[start]
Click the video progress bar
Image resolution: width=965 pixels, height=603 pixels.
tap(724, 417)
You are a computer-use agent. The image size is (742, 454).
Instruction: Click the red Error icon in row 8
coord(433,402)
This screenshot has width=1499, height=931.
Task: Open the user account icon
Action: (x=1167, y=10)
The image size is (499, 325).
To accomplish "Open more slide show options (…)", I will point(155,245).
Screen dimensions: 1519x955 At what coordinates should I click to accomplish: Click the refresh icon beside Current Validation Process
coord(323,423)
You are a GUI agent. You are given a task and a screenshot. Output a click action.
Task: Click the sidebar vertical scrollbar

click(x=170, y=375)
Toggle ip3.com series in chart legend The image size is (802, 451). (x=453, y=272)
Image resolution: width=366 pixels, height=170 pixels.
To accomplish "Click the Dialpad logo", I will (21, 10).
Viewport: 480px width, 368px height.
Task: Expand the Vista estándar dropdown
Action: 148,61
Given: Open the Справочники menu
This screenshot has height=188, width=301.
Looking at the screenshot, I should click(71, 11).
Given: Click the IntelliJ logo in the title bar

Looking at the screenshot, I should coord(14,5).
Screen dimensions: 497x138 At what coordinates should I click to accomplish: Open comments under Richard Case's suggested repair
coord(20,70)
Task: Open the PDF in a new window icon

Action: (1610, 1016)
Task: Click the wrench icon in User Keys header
[end]
• _Problem details_
Copy out all of the material above, swapping "logo" for "emblem" wherever it occurs and leaving everything else the same.

• _Full solution_
Click the video progress bar
Image resolution: width=965 pixels, height=603 pixels.
tap(724, 417)
You are a computer-use agent. The image size is (742, 454).
Instruction: Click the red Error icon in row 8
coord(433,402)
This screenshot has width=1499, height=931.
Task: Open the user account icon
Action: (x=1167, y=10)
The image size is (499, 325).
To accomplish "Open more slide show options (…)", I will point(155,245).
Screen dimensions: 1519x955 At what coordinates should I click to accomplish: Click the refresh icon beside Current Validation Process
coord(323,423)
You are a GUI agent. You are given a task and a screenshot. Output a click action.
Task: Click the sidebar vertical scrollbar

click(x=170, y=375)
Toggle ip3.com series in chart legend The image size is (802, 451). (x=453, y=272)
Image resolution: width=366 pixels, height=170 pixels.
To accomplish "Click the Dialpad emblem", I will (21, 10).
Viewport: 480px width, 368px height.
Task: Expand the Vista estándar dropdown
Action: 148,61
Given: Open the Справочники menu
This screenshot has height=188, width=301.
Looking at the screenshot, I should click(71, 11).
Given: Click the IntelliJ emblem in the title bar

Looking at the screenshot, I should coord(14,5).
Screen dimensions: 497x138 At what coordinates should I click to accomplish: Open comments under Richard Case's suggested repair
coord(20,70)
Task: Open the PDF in a new window icon

Action: (1610, 1016)
Task: Click the wrench icon in User Keys header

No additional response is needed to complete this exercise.